So we thought that to be able to target both wild-type and mutant BTK could be a pretty viable treatment strategy, as it would be able to overcome some of the common forms of resistance to the current BTK inhibitors. So rocbrutinib is actually able to bind wild-type BTK in a covalent manner similar to Ibrutinib, Acalabrutinib, and Zanubrutinib while also being able to bind into that C481S-mutated BTK in a non-covalent manner like pirtobrutinib or nemtabrutinib...

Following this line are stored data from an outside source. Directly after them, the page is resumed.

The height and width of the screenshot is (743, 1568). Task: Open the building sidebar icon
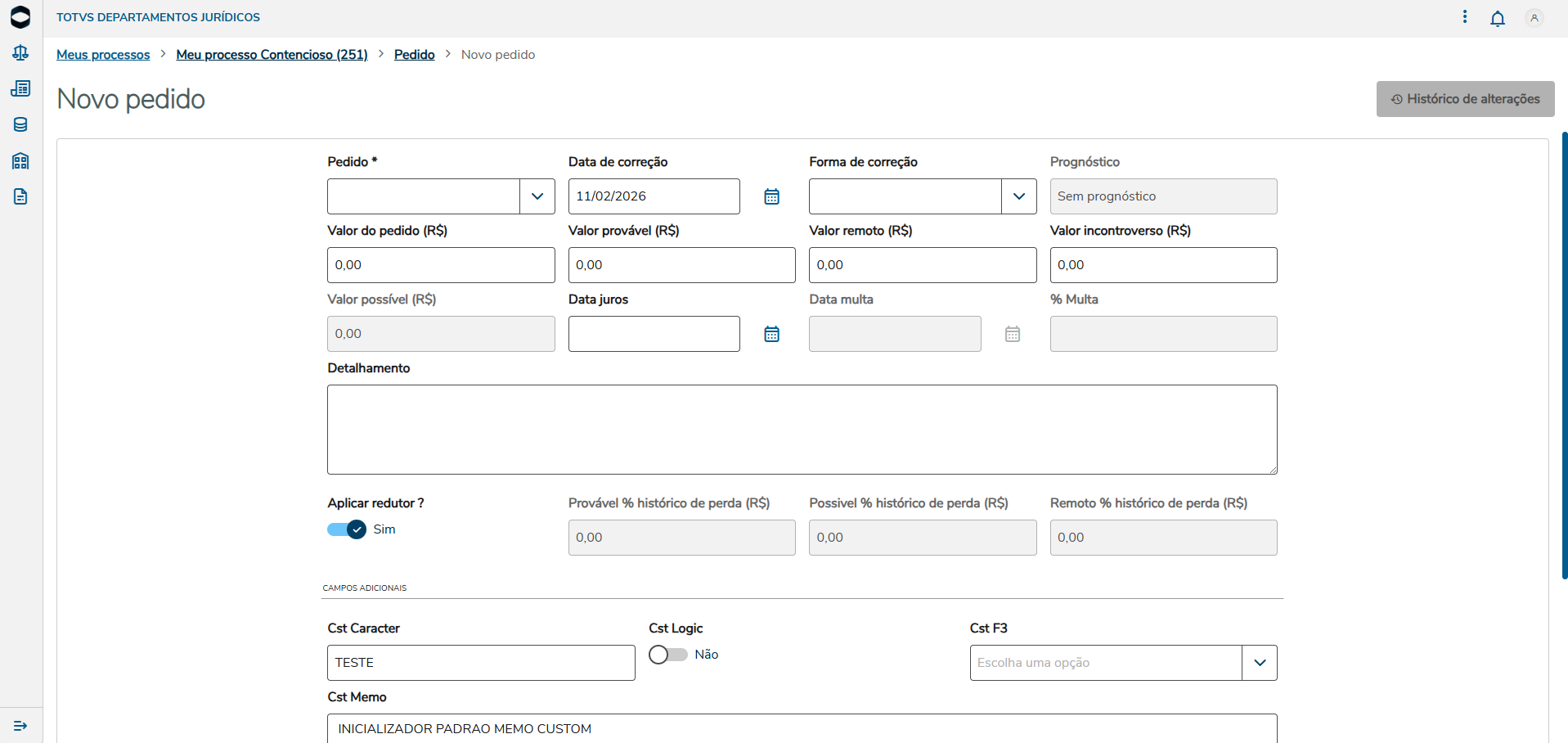(20, 160)
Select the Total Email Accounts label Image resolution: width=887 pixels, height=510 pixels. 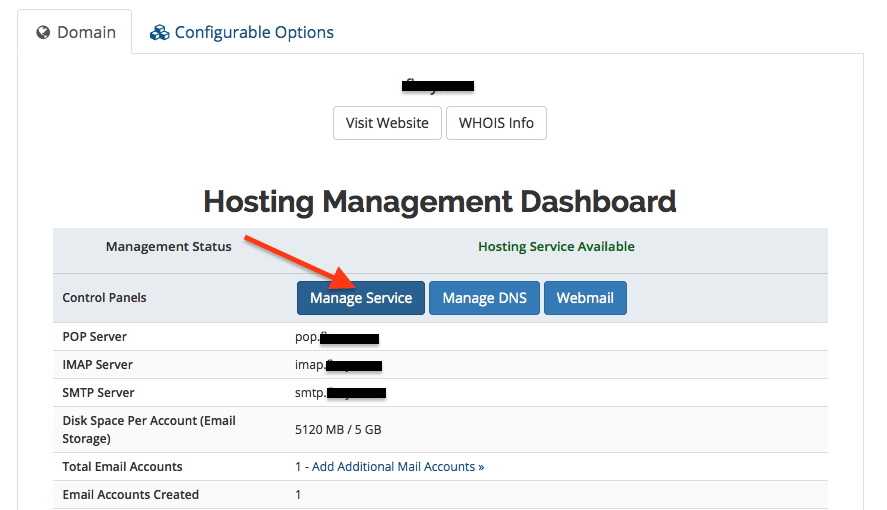point(122,466)
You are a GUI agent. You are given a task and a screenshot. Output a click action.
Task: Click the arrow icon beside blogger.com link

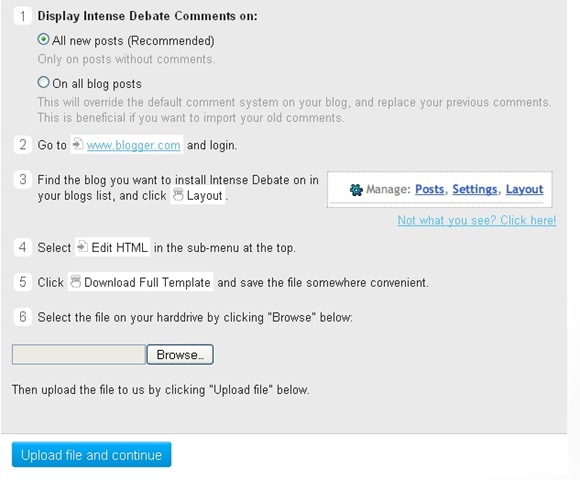78,144
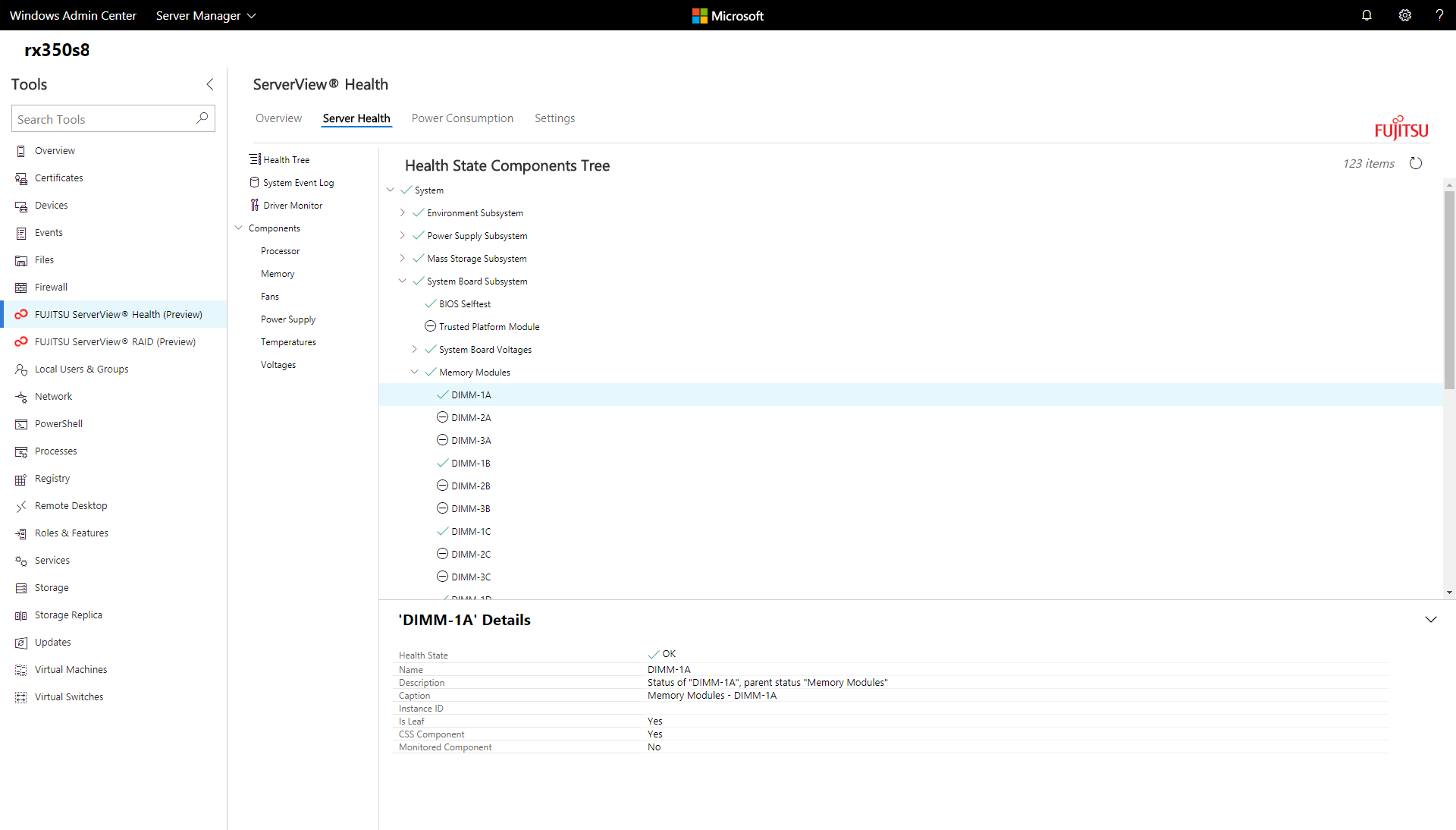Click the System Event Log icon
The image size is (1456, 830).
coord(254,182)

So we thought that to be able to target both wild-type and mutant BTK could be a pretty viable treatment strategy, as it would be able to overcome some of the common forms of resistance to the current BTK inhibitors. So rocbrutinib is actually able to bind wild-type BTK in a covalent manner similar to Ibrutinib, Acalabrutinib, and Zanubrutinib while also being able to bind into that C481S-mutated BTK in a non-covalent manner like pirtobrutinib or nemtabrutinib. So it’s really got strong efficacy in both those settings, but what we have actually really enjoyed is its efficacy in both that T474I and L528W setting, which really none of the other BTK inhibitors have efficacy across all of those.

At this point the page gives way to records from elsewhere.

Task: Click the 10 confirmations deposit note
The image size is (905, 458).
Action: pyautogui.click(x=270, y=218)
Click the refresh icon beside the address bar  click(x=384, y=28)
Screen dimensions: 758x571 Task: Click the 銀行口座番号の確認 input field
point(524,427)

So we used a few different models in the BTK inhibitor-resistant setting. We generated TMD8 cell lines that have the point mutations of C481S, T474I, and L528W, and it showed strong efficacy in its anti-proliferative effect and by inhibiting the BCR signaling pathway. Not quite resistant, but it also showed strong efficacy in two separate CLL mouse models and was better than ibrutinib in both of them.
I think in the immediate future, it’s gonna be more of that third or fourth option after patients take, say, the covalent inhibitor, like an ibrutinib, probably progress, take venetoclax, relapse, and go on pirtobrutinib. Eventually, it might come forward due to its activity, but I think the pirtobrutinib versus ibrutinib trial is gonna be telling on if that’s feasible or not.